**REQUIRED ACTION:**
Exactly the lines below starting at the line with "At what coordinates should I click to accomplish: Click" and ending at the line with "Image resolution: width=1461" are wanted, with both ends included. Leave out the pictures and add no other lines.

:: INFORMATION SUPPLIED

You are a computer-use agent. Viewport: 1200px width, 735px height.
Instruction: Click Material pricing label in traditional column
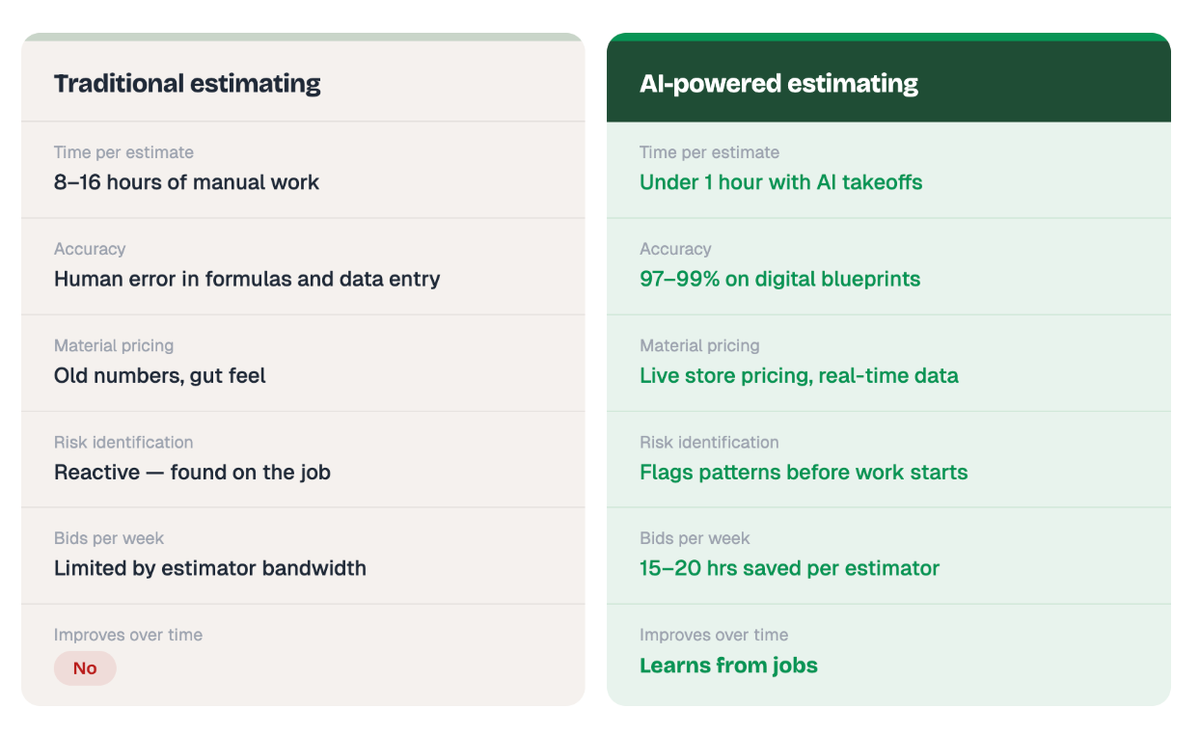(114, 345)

::::
:: INFORMATION SUPPLIED

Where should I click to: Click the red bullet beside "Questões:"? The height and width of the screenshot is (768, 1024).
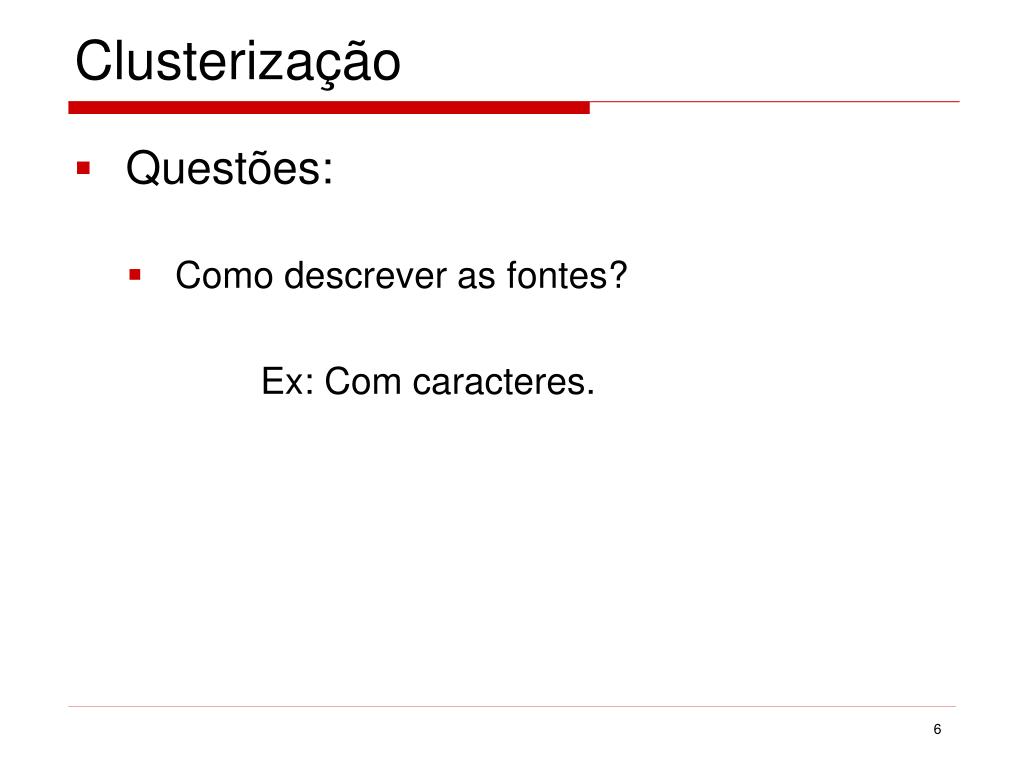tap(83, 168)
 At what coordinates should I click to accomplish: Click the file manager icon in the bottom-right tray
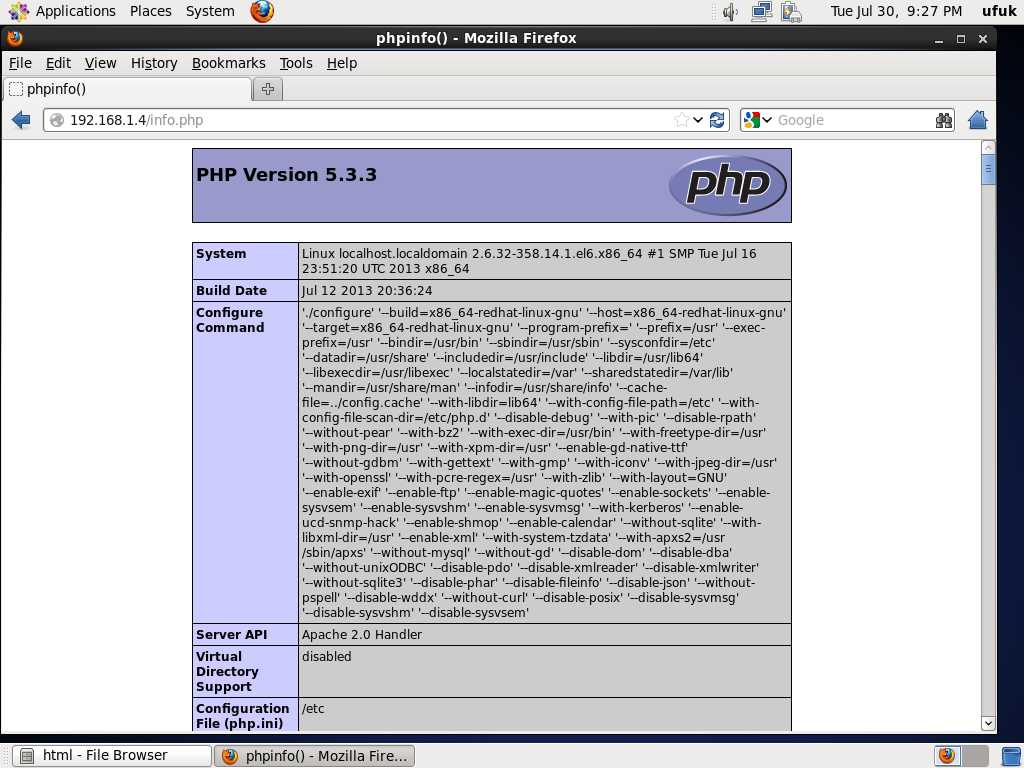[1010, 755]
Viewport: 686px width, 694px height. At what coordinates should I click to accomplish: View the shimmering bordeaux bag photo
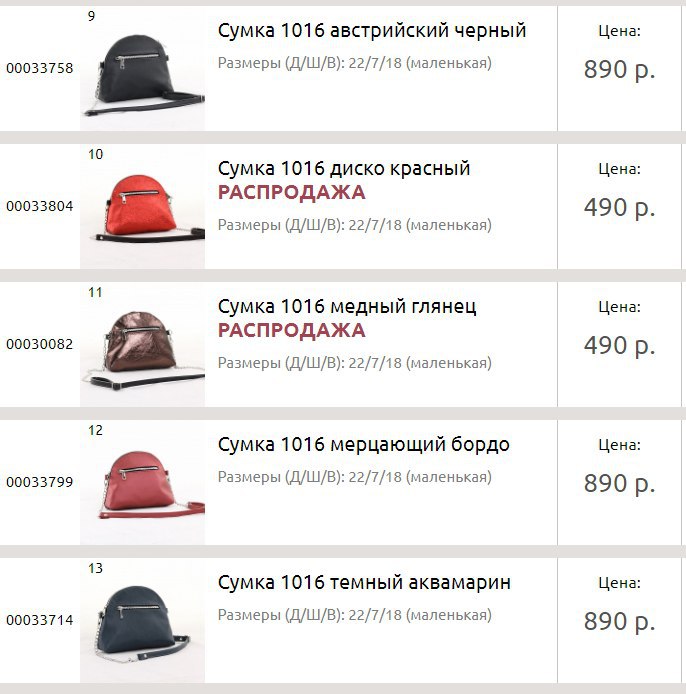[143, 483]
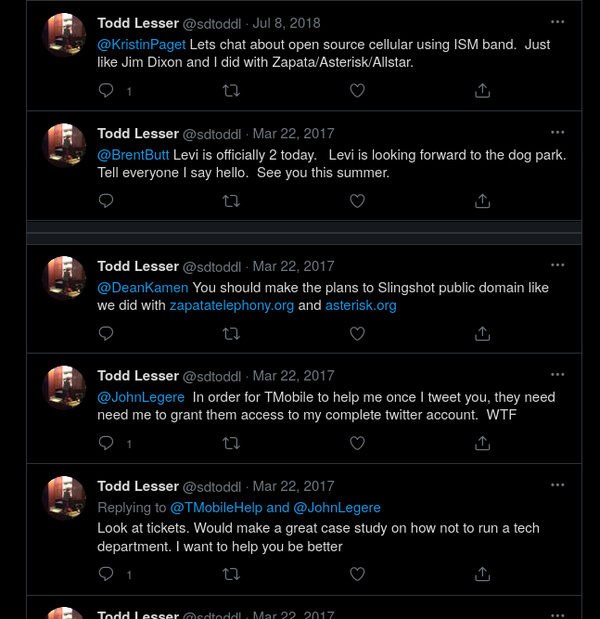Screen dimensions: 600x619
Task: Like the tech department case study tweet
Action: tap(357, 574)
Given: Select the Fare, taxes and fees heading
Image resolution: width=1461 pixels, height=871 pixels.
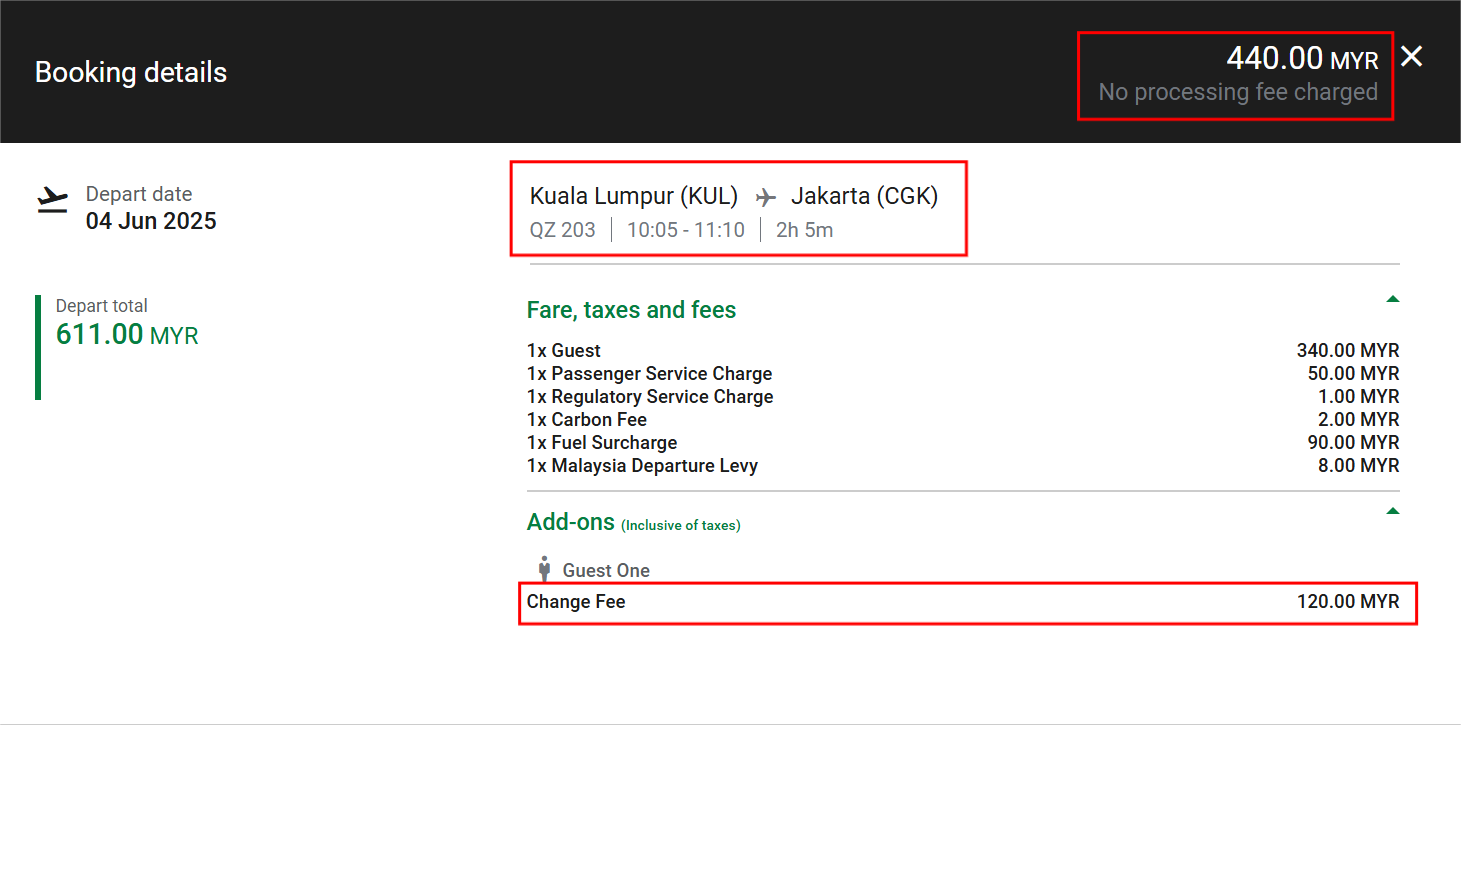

::::

**FINISHED EXERCISE:**
 At what coordinates should I click to accomplish: Click the file manager icon in the bottom-right tray
[1010, 755]
Viewport: 686px width, 694px height. At what coordinates should I click to accomplish: View the shimmering bordeaux bag photo
[143, 483]
Screen dimensions: 600x619
Task: Like the tech department case study tweet
Action: tap(357, 574)
Given: Select the Fare, taxes and fees heading
Image resolution: width=1461 pixels, height=871 pixels.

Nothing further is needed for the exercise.